The workshop was a successful and rewarding experience that fostered a lively interdisciplinary and cross-disciplinary dialogue on Chinese political thought, a hotly debated topic of the highest strategic relevance in the contemporary geo-political, economic and intellectual discourse on a global scale. By bringing in and integrating different perspectives contributed by international China experts employing methodologies drawn from disciplines as diverse as political thought, international relations, history and historiography, intellectual and conceptual history, education studies, philosophy, finance and economics, comparative law, and sociology, the workshop disentangled different aspects of this multifaceted, complex phenomenon. It analysed the characteristics, the development and evolution across the ages of Chinese political discourse with a modern global outlook from a transhistorical multidisciplinary perspective, establishing meaningful connections between contemporary manifestations of this phenomenon and their roots in the pre-imperial and imperial intellectual tradition. The workshop further aimed at providing a substantial contribution to “decolonising” the study of Chinese political thought and promoting a global, integrated understanding of the Chinese experience, to be considered not as an insular and isolated case, but rather as a deeply interconnected, broader overarching phenomenon exercising a deep influence not only on the neighbouring countries and cultures, but on the “Sinosphere” and the whole world at large.

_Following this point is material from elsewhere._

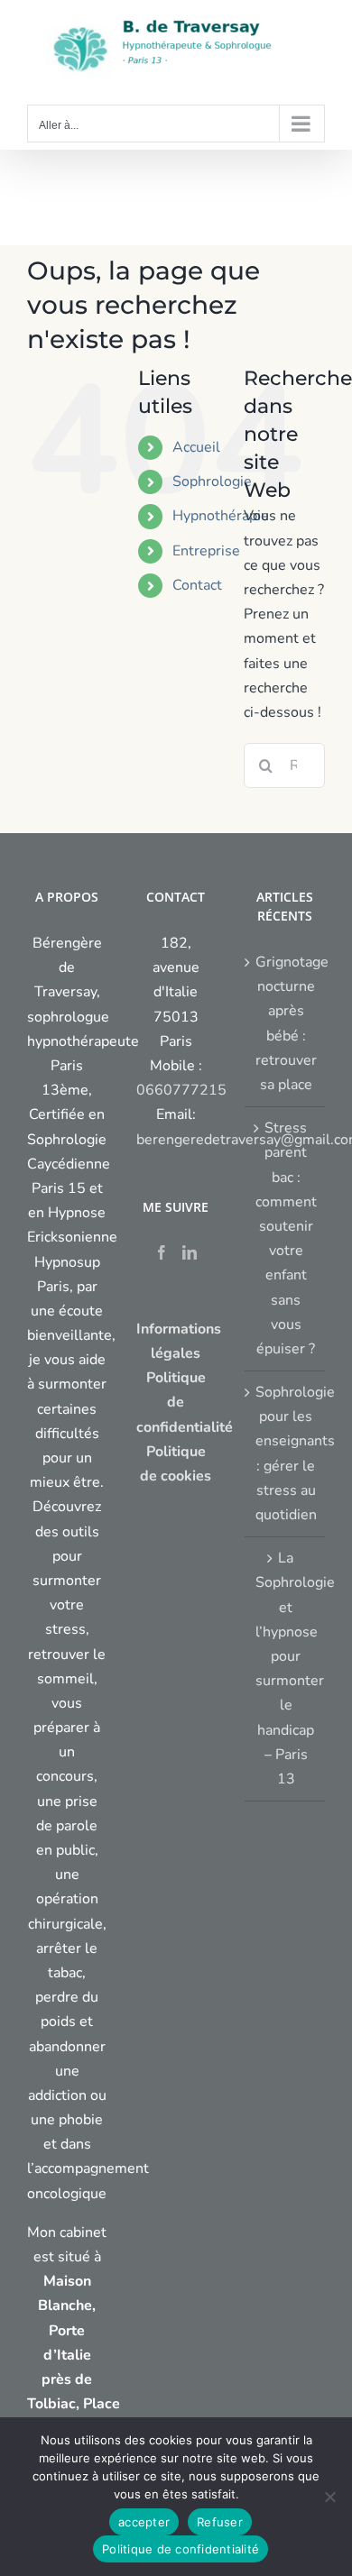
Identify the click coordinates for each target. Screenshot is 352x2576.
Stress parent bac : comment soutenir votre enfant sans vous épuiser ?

The event had been warmly welcomed by the academic community worldwide since the publication of the Call for Papers last June. The organizers received a remarkable number of excellent paper proposals, which allowed them not only to select those of the utmost quality, but also to offer a rich and diversified program that featured a total number of 15 contributed talks from both experienced senior scholars and younger researcher employing different methodologies and approaches. The organizers especially focused to promote and ensure the diversity and inclusivity of the workshop. The program also featured three keynote lectures, contributed by international high-profile scholars, experts in three time periods represented in the workshop, Prof. em. Sarah Allan (UC Berkeley/Dartmouth College); Prof. Hilde De Weerdt (Leiden University), and Prof. Teemu Ruskola (Emory University/University of Pennsylvania).

With an outstanding number of 366 registered participants affiliated with higher education institutions, research centres and government institutes from over 30 countries all over the world, the workshop received an overwhelmingly positive response and an attendance rate that can be hardly rivalled by an event of comparable scope, showing the relevance of the topic at issue as well as the interest that the global academic community shares in it. A selection of the papers presented at the workshop are expected to be published and appear in two ensuing publications, including a special issue of the international journal Oriens Extremus and a co-edited peer-reviewed volume of conference proceedings by E.J. Brill.